SO here we sat amid flowering cherry trees (fake but good) while Chinese music swooped and occasionally shrieked and waitresses brought juicy little steamed dumplings, crisp pot stickers and green beans with chilli.

That was just the beginning.

And over there, near a photo of Gordon Ramsay's smug mug peering mystically over the place, the owner stood and watched and orchestrated the whole show, occasionally wandering by the table asking if everything was all right, recommending a dish (the peanut dumplings for dessert, the toffee fried apple too) and we ate. And ate.

We ate the whole way through, thanking Stephen and Helen for putting us up in Barga in the middle of that drive from Lyon to the village last summer. We actually ate while Stephen nipped to the off-sales next door for a discounted bottle of wine, the licence not yet being available in here, and while talking about Giustis and Salvatores and Coias and how many of our relatives were shoved in Barlinnie during the war.

We ate while oohing over the crisp sweet green beans in chilli, the aubergine with garlic and that sugary yet delicious cucumber salad. I think Helen and Debs paused some top teacher chat long enough to wonder out loud if the surprisingly good crispy shredded potato was just like the crispy bits in the bottom of bags of chips. Then we ate some more.

Until finally, some time after salted chicken wings with their popping Szechuan peppercorns, diced chicken and potatoes, sticky yet still crisp northern beef and our second plate of crispy, spicy squid (somehow we had eaten the first lot and not even noticed), the music stopped playing. Not the Chinese music. The food music. We looked about. The banquet ordered at £22 a head simply to avoid the tiresome task of wading through an unfamiliar menu - in this case based on the dumpling culture of the Changchun region in north-eastern China - was over.
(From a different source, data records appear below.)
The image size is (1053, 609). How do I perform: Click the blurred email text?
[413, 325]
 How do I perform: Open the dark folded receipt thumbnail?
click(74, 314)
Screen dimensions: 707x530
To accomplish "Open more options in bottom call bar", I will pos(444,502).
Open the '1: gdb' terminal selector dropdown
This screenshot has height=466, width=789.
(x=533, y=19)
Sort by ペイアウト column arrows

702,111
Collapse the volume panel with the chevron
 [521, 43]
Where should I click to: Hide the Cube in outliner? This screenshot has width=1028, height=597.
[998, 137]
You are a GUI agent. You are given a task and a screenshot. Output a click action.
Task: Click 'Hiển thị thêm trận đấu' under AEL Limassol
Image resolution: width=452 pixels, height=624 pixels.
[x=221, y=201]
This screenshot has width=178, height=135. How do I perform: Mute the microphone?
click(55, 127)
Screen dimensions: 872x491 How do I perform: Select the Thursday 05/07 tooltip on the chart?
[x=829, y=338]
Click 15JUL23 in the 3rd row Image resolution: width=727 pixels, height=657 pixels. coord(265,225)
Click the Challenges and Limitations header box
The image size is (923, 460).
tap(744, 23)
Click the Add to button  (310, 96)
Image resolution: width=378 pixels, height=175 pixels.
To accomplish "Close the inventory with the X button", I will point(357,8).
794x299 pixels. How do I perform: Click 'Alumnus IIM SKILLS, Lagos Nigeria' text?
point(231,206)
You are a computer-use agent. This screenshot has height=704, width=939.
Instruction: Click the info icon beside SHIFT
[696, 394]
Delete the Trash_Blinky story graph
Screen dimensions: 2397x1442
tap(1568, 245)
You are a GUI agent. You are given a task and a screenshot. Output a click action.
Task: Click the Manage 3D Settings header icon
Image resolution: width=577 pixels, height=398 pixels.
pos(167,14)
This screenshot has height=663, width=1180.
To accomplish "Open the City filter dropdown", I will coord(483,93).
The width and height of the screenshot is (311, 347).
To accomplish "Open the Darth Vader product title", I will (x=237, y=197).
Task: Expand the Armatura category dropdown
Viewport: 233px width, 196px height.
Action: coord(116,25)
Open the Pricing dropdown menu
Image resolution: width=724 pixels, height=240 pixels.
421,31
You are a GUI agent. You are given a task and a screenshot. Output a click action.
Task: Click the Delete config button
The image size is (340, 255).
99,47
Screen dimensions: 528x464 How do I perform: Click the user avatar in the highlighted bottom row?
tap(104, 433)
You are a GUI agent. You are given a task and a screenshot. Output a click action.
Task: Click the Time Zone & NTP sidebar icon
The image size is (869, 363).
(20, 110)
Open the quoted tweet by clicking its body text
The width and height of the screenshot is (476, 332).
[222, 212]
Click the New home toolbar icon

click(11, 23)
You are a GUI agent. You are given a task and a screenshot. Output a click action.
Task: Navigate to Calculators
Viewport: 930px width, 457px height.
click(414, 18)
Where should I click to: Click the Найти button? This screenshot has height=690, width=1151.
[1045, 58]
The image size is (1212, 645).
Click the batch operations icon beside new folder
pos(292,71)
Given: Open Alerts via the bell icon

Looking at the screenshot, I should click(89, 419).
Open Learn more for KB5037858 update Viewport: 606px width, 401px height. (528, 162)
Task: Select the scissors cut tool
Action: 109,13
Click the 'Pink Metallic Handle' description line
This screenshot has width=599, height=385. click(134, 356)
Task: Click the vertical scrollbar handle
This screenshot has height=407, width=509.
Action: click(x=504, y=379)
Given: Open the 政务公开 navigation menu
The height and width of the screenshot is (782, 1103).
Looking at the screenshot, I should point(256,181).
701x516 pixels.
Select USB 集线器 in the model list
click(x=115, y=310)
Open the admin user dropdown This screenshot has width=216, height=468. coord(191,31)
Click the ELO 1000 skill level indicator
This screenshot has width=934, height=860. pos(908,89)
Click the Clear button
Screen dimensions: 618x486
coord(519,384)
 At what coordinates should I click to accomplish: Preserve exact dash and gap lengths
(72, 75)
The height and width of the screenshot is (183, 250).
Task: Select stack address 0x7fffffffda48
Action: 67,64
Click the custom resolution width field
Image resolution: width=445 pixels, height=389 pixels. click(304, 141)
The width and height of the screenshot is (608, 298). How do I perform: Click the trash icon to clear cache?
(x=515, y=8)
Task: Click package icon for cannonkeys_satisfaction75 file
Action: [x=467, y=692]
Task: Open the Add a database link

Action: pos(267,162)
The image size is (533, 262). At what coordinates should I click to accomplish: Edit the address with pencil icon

Or was it? A waitress swooped in. Now, she said, that you have tasted everything in the banquet we bring you more of whatever dishes you particularly liked. We paused. We laughed. We shrugged. We ordered. "Which dumplings?" she asked. "All of them," we replied. And some northern beef, those green beans, that aubergine please. We ate. Again. Those pork and coriander dumplings, gone in a single swallow, but so juicy and light. Prawn dumplings too, fried and textured but sweet and mild and good. We considered aloud that there was none of the MSG bloating that's occasionally the price of a Chinese restaurant meal, that despite the number of dishes the palate didn't seem bored or tired.

And of course we discussed the much-rumoured Edinburgh restaurant invasion of Glasgow of which it is whispered Chop Chop here, occasionally described as the best Chinese restaurant in the whole of the UK, is only the first wave.

You can read about the history of this restaurant on the internet, the dumplings, the factory, the catapulting to fame by Gordon Ramsay when he featured the original Edinburgh Haymarket branch with its plain and functional Mao-ist red and yellow decor. What I hadn't appreciated on my previous visits in Edinburgh is how slick the operation is, how clever the marketing, of which this unlimited banquet, which is what it turns out we are eating, is just one feature.

Against all the odds and at the suggestion of the owner whose name is not featured on the web and which we never get but who is standing smiling in the photograph alongside his Gordonness, we have dessert. The peanut dumplings are tiny, subtle and delicious. We, and this confession is slightly embarrassing, have two plates of them and eat them all. But the apple in toffee has burned in the pan and is bitter, the mention of which prompts apologies, a reduction in the bill and even more food being sent to the table. We groan. We eat. We like. We will definitely come again.